> _ARTICLE_:
## begin

Are your name and address printed on the cover? Your name is not a problem: someone who wants to read the book won’t care, and unless your name is Starburst Bananarama, no one who knows you is going to be sure that was your book. But it is up to you to decide whether you want your address going out there WITH your name. This happens a lot with magazines. Yes, you can cut your name OFF the magazine, but that’s only worth the trouble if you’re putting it on a rack in your building’s laundry room. At a good Book Fair, this means the price has to be reduced, and it’s not much use to reduce the price on a one dollar item.

Did the person who gave you the book write a mushy poem inside to mark the occasion? Again, this is a matter of opinion. We at the Book Fair love to read these impromptu odes, and if no one really knows that you are Bun-Buns, little harm is done.

I hope this helps, though I suppose it won’t. Not that I mean you, raspberry ragout, but the world is full of people who bring me that economics textbook that cost them Thirty Dollars in college, and throw away that junky old novel by Victoria Lucas. (Sylvia Plath wrote The Bell Jar under the name Victoria Lucas…just in case you were going to throw that away. I’ll take it, even if your dog did chew it a little. In fact, maybe it’s best if you send all your books here, and let us make the delicate distinction between what will sell and what will become somebody’s insulation.)

## end

> _TASKS TO CARRY OUT_:
1. Decide whether each of these statements agrees with the passage on donating books, and answer yes or no with the deciding words quoted from it: (a) Cutting your name off a magazine is always worth the trouble. (b) Sylvia Plath wrote The Bell Jar under the name Victoria Lucas. (c) The people at the Book Fair dislike reading poems written inside donated books.
2. Rewrite the part of the passage on donating books that begins at "I hope this" and stops after "become somebody’s insulation.)", putting "chemistry textbook" in place of "economics textbook".

Word and element location data
## begin

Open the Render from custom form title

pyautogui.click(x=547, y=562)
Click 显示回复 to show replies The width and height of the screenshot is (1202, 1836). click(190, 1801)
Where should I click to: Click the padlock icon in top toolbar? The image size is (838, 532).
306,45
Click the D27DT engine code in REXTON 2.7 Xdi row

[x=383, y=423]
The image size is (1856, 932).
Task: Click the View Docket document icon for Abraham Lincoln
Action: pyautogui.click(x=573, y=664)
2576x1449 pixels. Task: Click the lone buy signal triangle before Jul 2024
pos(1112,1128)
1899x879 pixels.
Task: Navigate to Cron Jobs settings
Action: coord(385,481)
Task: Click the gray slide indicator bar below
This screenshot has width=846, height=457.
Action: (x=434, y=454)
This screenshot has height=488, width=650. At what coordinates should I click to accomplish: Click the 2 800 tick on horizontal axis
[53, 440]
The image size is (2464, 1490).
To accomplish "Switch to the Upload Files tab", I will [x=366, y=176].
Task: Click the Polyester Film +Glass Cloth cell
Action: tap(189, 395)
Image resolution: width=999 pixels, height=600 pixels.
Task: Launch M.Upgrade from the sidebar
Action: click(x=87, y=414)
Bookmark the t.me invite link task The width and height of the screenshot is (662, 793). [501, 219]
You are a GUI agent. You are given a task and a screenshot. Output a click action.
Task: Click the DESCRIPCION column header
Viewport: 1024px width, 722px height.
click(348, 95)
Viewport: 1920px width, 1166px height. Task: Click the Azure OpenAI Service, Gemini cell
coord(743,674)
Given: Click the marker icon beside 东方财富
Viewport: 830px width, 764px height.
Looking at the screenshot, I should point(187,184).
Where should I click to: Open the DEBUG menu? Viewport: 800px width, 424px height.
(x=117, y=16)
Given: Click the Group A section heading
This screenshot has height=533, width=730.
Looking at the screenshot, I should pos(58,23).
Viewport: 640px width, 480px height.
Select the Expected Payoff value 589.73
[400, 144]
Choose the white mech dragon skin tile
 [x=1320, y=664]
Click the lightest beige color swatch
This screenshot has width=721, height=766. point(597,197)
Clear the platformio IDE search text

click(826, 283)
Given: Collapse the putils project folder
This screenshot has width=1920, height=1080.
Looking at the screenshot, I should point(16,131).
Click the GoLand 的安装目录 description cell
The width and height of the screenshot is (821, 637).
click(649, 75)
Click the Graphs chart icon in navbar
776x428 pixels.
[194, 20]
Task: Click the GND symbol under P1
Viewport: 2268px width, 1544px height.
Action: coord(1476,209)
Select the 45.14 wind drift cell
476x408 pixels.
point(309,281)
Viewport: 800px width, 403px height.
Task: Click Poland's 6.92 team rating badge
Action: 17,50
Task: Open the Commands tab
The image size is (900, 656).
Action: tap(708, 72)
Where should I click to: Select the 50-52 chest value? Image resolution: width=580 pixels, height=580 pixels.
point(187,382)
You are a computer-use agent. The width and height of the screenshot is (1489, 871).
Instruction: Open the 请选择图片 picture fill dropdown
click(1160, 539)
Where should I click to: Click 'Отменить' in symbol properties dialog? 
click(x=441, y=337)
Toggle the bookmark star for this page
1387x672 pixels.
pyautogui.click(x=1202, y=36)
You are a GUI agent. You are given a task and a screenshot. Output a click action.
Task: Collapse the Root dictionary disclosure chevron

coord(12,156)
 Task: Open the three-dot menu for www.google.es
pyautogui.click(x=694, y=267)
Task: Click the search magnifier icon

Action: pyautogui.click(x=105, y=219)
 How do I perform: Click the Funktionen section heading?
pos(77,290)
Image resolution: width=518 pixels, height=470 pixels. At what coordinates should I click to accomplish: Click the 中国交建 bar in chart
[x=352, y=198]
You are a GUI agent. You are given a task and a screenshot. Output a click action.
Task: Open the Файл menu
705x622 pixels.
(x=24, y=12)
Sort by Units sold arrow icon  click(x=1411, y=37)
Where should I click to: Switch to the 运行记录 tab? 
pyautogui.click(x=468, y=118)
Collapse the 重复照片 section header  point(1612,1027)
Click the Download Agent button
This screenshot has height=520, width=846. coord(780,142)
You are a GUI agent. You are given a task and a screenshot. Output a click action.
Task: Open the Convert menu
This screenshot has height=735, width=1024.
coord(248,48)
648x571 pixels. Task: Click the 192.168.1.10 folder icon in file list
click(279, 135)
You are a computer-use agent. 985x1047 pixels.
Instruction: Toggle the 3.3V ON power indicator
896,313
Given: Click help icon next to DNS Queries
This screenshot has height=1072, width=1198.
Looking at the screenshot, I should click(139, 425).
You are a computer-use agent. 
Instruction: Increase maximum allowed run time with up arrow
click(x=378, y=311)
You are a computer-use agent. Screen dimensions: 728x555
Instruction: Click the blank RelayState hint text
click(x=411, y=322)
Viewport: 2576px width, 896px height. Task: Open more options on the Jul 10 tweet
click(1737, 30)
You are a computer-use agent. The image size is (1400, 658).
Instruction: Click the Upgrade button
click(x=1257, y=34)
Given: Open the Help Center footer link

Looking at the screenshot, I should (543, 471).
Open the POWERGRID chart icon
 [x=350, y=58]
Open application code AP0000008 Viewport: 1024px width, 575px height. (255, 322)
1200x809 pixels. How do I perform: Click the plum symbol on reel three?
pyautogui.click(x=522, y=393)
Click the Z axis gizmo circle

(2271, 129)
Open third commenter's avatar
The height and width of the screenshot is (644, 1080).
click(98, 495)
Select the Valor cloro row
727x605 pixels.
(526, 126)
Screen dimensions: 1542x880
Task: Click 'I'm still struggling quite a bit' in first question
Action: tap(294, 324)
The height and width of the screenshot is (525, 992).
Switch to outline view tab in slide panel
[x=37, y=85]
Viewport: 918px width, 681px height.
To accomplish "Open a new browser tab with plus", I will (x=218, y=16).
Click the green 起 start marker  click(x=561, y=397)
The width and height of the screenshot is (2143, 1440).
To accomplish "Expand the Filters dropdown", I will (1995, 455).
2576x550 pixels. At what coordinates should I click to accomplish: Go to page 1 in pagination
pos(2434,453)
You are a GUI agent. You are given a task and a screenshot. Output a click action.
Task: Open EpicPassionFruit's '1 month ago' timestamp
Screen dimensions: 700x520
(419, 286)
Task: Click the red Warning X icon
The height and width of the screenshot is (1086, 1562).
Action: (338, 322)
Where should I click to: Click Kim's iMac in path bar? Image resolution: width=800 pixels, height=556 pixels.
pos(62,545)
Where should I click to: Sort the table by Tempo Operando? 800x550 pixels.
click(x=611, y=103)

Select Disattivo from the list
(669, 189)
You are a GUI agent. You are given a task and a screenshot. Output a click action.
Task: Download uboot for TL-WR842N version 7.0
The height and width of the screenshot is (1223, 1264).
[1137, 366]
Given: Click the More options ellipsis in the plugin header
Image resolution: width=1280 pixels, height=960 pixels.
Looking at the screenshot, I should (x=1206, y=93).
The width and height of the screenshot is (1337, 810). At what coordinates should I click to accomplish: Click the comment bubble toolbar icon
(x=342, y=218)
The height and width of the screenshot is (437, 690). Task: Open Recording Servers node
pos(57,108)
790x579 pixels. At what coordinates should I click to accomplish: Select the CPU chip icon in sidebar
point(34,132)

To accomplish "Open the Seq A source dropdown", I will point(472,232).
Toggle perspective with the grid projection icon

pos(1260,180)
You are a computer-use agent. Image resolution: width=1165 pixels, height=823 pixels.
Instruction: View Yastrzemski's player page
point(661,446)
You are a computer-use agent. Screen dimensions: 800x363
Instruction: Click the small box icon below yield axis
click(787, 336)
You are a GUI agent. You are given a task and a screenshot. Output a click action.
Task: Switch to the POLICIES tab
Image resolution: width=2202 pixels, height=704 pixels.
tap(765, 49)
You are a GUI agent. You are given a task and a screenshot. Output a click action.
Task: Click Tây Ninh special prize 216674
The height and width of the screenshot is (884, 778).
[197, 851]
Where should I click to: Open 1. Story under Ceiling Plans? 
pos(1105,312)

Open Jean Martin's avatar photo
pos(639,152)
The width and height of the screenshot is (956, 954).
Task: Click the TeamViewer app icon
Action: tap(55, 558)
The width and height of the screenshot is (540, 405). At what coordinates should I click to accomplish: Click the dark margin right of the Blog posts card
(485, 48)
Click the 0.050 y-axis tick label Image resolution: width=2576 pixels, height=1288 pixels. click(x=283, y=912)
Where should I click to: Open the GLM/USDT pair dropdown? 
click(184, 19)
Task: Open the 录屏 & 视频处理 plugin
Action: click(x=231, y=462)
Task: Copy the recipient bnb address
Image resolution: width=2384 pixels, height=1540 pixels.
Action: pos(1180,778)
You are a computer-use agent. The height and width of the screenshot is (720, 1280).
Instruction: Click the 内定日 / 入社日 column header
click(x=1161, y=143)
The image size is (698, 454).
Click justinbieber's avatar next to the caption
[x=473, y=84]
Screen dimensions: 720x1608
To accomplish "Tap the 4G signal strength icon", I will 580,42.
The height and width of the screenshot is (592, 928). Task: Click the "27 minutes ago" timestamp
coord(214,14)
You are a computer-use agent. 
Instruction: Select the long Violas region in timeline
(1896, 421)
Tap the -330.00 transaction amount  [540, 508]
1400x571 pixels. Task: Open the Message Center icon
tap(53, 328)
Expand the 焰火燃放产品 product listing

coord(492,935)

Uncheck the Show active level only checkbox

## end

> _LIST OF SOLUTIONS_:
1.
(a) No: "that’s only worth the trouble if you’re putting it on a rack in your building’s laundry room"
(b) Yes: "Sylvia Plath wrote The Bell Jar under the name Victoria Lucas"
(c) No: "We at the Book Fair love to read these impromptu odes"

2.
I hope this helps, though I suppose it won’t. Not that I mean you, raspberry ragout, but the world is full of people who bring me that chemistry textbook that cost them Thirty Dollars in college, and throw away that junky old novel by Victoria Lucas. (Sylvia Plath wrote The Bell Jar under the name Victoria Lucas…just in case you were going to throw that away. I’ll take it, even if your dog did chew it a little. In fact, maybe it’s best if you send all your books here, and let us make the delicate distinction between what will sell and what will become somebody’s insulation.)